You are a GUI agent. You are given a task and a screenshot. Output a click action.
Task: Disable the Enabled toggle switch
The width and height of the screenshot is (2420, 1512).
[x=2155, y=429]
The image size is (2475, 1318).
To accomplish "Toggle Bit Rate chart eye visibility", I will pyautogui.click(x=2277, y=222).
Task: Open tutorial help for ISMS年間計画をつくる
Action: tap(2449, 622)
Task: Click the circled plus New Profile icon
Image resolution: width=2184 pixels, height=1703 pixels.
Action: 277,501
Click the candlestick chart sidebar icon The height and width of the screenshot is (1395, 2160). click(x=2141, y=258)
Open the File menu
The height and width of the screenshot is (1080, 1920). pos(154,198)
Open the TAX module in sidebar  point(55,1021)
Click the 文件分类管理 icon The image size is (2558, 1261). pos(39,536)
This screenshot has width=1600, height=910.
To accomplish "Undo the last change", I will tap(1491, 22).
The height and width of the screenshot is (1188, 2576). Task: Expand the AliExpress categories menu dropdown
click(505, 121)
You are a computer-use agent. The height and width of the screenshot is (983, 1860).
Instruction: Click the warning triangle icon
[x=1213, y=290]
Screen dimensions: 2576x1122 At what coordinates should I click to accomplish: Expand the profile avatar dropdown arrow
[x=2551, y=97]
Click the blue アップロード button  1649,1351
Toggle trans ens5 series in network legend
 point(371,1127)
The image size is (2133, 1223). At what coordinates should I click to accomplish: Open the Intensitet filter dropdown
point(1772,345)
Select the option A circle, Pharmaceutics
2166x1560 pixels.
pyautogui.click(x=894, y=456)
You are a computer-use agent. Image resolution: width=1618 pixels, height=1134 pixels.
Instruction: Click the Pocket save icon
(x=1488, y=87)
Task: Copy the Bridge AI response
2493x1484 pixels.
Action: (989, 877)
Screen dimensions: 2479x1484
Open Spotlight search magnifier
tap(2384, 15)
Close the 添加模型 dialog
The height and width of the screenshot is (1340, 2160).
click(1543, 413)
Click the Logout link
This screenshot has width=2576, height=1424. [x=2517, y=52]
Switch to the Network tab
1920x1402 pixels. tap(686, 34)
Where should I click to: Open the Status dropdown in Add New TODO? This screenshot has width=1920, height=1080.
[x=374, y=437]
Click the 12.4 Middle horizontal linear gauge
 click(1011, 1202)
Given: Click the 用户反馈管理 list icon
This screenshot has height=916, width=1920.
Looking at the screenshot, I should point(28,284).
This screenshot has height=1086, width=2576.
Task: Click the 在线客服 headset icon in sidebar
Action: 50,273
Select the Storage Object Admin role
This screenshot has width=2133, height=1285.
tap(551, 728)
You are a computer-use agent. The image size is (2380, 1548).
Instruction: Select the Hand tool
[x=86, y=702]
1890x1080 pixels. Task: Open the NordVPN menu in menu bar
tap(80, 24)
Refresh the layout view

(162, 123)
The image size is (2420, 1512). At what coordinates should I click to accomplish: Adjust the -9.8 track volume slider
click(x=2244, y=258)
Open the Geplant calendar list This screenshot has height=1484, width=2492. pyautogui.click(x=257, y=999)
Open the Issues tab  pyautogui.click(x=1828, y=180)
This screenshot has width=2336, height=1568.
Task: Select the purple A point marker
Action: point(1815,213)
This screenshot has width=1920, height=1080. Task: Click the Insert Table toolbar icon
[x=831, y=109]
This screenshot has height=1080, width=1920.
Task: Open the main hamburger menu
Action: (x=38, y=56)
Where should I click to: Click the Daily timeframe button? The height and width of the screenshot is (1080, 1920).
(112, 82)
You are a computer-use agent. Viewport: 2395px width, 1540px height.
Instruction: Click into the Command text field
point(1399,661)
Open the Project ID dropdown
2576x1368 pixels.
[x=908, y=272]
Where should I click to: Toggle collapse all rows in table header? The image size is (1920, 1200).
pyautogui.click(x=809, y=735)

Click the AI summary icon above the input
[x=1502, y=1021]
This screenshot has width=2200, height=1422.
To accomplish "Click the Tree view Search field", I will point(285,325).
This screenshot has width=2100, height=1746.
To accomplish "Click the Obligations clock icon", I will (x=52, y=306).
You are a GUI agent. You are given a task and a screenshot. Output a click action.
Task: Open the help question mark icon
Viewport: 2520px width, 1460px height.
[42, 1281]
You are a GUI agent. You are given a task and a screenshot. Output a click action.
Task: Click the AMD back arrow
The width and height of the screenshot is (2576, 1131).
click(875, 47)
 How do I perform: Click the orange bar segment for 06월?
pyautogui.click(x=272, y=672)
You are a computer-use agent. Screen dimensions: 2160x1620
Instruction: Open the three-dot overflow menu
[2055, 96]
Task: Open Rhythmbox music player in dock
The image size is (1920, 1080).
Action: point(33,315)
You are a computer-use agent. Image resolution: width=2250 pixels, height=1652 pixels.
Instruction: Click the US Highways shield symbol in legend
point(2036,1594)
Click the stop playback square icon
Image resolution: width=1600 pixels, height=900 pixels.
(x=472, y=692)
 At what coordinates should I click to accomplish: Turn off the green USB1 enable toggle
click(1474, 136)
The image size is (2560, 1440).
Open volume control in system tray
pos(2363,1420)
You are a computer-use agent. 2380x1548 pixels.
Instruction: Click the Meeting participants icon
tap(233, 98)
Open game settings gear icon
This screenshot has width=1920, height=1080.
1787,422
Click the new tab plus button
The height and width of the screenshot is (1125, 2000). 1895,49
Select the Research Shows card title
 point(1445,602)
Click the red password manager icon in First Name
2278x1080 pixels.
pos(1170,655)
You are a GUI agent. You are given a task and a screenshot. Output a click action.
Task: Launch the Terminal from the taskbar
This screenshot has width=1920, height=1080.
-------------------------
* **Problem to work on**:
Please copy out each record, character for character.

* **Result of this exercise**:
You are a GUI agent. You are given a task and a screenshot. Output a click action.
Task: Disable the Enabled toggle switch
The width and height of the screenshot is (2420, 1512).
[x=2155, y=429]
The image size is (2475, 1318).
To accomplish "Toggle Bit Rate chart eye visibility", I will pyautogui.click(x=2277, y=222).
Task: Open tutorial help for ISMS年間計画をつくる
Action: tap(2449, 622)
Task: Click the circled plus New Profile icon
Image resolution: width=2184 pixels, height=1703 pixels.
Action: 277,501
Click the candlestick chart sidebar icon The height and width of the screenshot is (1395, 2160). click(x=2141, y=258)
Open the File menu
The height and width of the screenshot is (1080, 1920). pos(154,198)
Open the TAX module in sidebar  point(55,1021)
Click the 文件分类管理 icon The image size is (2558, 1261). pos(39,536)
This screenshot has width=1600, height=910.
To accomplish "Undo the last change", I will tap(1491, 22).
The height and width of the screenshot is (1188, 2576). Task: Expand the AliExpress categories menu dropdown
click(505, 121)
You are a computer-use agent. The height and width of the screenshot is (983, 1860).
Instruction: Click the warning triangle icon
[x=1213, y=290]
Screen dimensions: 2576x1122 At what coordinates should I click to accomplish: Expand the profile avatar dropdown arrow
[x=2551, y=97]
Click the blue アップロード button  1649,1351
Toggle trans ens5 series in network legend
 point(371,1127)
The image size is (2133, 1223). At what coordinates should I click to accomplish: Open the Intensitet filter dropdown
point(1772,345)
Select the option A circle, Pharmaceutics
2166x1560 pixels.
pyautogui.click(x=894, y=456)
You are a computer-use agent. Image resolution: width=1618 pixels, height=1134 pixels.
Instruction: Click the Pocket save icon
(x=1488, y=87)
Task: Copy the Bridge AI response
2493x1484 pixels.
Action: (989, 877)
Screen dimensions: 2479x1484
Open Spotlight search magnifier
tap(2384, 15)
Close the 添加模型 dialog
The height and width of the screenshot is (1340, 2160).
click(1543, 413)
Click the Logout link
This screenshot has width=2576, height=1424. [x=2517, y=52]
Switch to the Network tab
1920x1402 pixels. tap(686, 34)
Where should I click to: Open the Status dropdown in Add New TODO? This screenshot has width=1920, height=1080.
[x=374, y=437]
Click the 12.4 Middle horizontal linear gauge
 click(1011, 1202)
Given: Click the 用户反馈管理 list icon
This screenshot has height=916, width=1920.
Looking at the screenshot, I should point(28,284).
This screenshot has height=1086, width=2576.
Task: Click the 在线客服 headset icon in sidebar
Action: 50,273
Select the Storage Object Admin role
This screenshot has width=2133, height=1285.
tap(551, 728)
You are a computer-use agent. The image size is (2380, 1548).
Instruction: Select the Hand tool
[x=86, y=702]
1890x1080 pixels. Task: Open the NordVPN menu in menu bar
tap(80, 24)
Refresh the layout view

(162, 123)
The image size is (2420, 1512). At what coordinates should I click to accomplish: Adjust the -9.8 track volume slider
click(x=2244, y=258)
Open the Geplant calendar list This screenshot has height=1484, width=2492. pyautogui.click(x=257, y=999)
Open the Issues tab  pyautogui.click(x=1828, y=180)
This screenshot has width=2336, height=1568.
Task: Select the purple A point marker
Action: point(1815,213)
This screenshot has width=1920, height=1080. Task: Click the Insert Table toolbar icon
[x=831, y=109]
This screenshot has height=1080, width=1920.
Task: Open the main hamburger menu
Action: (x=38, y=56)
Where should I click to: Click the Daily timeframe button? The height and width of the screenshot is (1080, 1920).
(112, 82)
You are a computer-use agent. Viewport: 2395px width, 1540px height.
Instruction: Click into the Command text field
point(1399,661)
Open the Project ID dropdown
2576x1368 pixels.
[x=908, y=272]
Where should I click to: Toggle collapse all rows in table header? The image size is (1920, 1200).
pyautogui.click(x=809, y=735)

Click the AI summary icon above the input
[x=1502, y=1021]
This screenshot has width=2200, height=1422.
To accomplish "Click the Tree view Search field", I will point(285,325).
This screenshot has width=2100, height=1746.
To accomplish "Click the Obligations clock icon", I will (x=52, y=306).
You are a GUI agent. You are given a task and a screenshot. Output a click action.
Task: Open the help question mark icon
Viewport: 2520px width, 1460px height.
[42, 1281]
You are a GUI agent. You are given a task and a screenshot. Output a click action.
Task: Click the AMD back arrow
The width and height of the screenshot is (2576, 1131).
click(875, 47)
 How do I perform: Click the orange bar segment for 06월?
pyautogui.click(x=272, y=672)
You are a computer-use agent. Screen dimensions: 2160x1620
Instruction: Open the three-dot overflow menu
[2055, 96]
Task: Open Rhythmbox music player in dock
The image size is (1920, 1080).
Action: point(33,315)
You are a computer-use agent. Image resolution: width=2250 pixels, height=1652 pixels.
Instruction: Click the US Highways shield symbol in legend
point(2036,1594)
Click the stop playback square icon
Image resolution: width=1600 pixels, height=900 pixels.
(x=472, y=692)
 At what coordinates should I click to accomplish: Turn off the green USB1 enable toggle
click(1474, 136)
The image size is (2560, 1440).
Open volume control in system tray
pos(2363,1420)
You are a computer-use agent. 2380x1548 pixels.
Instruction: Click the Meeting participants icon
tap(233, 98)
Open game settings gear icon
This screenshot has width=1920, height=1080.
1787,422
Click the new tab plus button
The height and width of the screenshot is (1125, 2000). 1895,49
Select the Research Shows card title
 point(1445,602)
Click the red password manager icon in First Name
2278x1080 pixels.
pos(1170,655)
You are a GUI agent. You are given a task and a screenshot. Output a click action.
Task: Launch the Terminal from the taskbar
This screenshot has width=1920, height=1080.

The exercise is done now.